= Jeremiah Shepard =

Jeremiah Shepard (August 11, 1648 – June 2, 1720) was an American Puritan minister and the youngest son of Margaret Shepard nee Borodell and Thomas Shepard, a major figure in the founding generation of Puritan New England. He was an early graduate of Harvard University, in the class of 1669. He married Mary Wainwright, a daughter of Francis and Philippa Wainwright, about 1672. Mary's brother Francis had also attended Harvard.

Shepard replaced his brother Samuel Shepard at the church in Rowley, Massachusetts and served at the church in Chebacco, later renamed Essex, Massachusetts, and at the church in Lynn, Massachusetts.

Like many ministers of his generation, Jeremiah Shepard encountered significant conflicts with his congregations. He was invited to give a monthly lecture at the church in Rowley, but after the election of several town Selectmen who opposed his appointment, the town government refused to pay his salary. Shepard later sued and a compromise was struck. Accepting a call to the church at Chebacco in 1678, Shepard encountered further opposition. The residents of Chebacco, who tired of the long trip to the church at Ipswich, Massachusetts attempted to withdraw from that church, but the members in Ipswich were unwilling that such a break be made. Shepard found himself caught in the middle and accepted a call at the church in Lynn in 1680, where he remained for 40 years.
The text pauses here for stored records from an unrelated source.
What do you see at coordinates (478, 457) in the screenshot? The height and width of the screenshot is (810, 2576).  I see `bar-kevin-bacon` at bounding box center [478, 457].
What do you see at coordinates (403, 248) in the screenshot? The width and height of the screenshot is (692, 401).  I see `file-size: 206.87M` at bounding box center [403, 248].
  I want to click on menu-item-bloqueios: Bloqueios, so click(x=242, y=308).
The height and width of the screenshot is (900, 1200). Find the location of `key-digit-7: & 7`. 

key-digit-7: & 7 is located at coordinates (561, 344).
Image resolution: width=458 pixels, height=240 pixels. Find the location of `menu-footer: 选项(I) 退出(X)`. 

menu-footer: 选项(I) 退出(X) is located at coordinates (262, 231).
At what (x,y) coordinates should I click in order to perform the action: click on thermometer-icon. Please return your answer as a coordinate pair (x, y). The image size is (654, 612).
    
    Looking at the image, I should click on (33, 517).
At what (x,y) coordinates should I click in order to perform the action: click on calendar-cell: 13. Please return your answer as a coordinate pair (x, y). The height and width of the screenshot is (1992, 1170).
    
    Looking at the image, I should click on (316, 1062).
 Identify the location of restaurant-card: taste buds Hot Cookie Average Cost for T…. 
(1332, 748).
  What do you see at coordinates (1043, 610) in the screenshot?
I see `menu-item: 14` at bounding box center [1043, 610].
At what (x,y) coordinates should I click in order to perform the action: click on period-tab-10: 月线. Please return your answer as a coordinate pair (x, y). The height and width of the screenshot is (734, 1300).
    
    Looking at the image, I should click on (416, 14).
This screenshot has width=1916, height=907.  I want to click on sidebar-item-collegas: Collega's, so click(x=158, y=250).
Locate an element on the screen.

The Journal of Obadiah Turner described Shepard thus:
"Ye new minister, Mr. Shepard, we find sound in doctrine and strong in speech; but wonderful grave and solemn, wch, after Mr. Whiting, seemeth like clouds after sunshine. Wee doubt not his pietie; but pieitie recommended by gloom cometh with but a poor recommend. However, he is mch of a stranger wth vs as yet. He dresseth in black clothes and weareth black gloves in ye pulpit, wch he must needes cut off at ye finger ends, ye wch is done to enable him to turne over ye book leaves."

Turner's Journal goes on to describe Shepard's conflicts with the church at Lynn when he attempted to remove all music from the service and replace it with more preaching.

Shepard was accused of wizardry during the excitement surrounding the Salem witch trials and was vehemently opposed to the governorship of Sir Edmund Andros.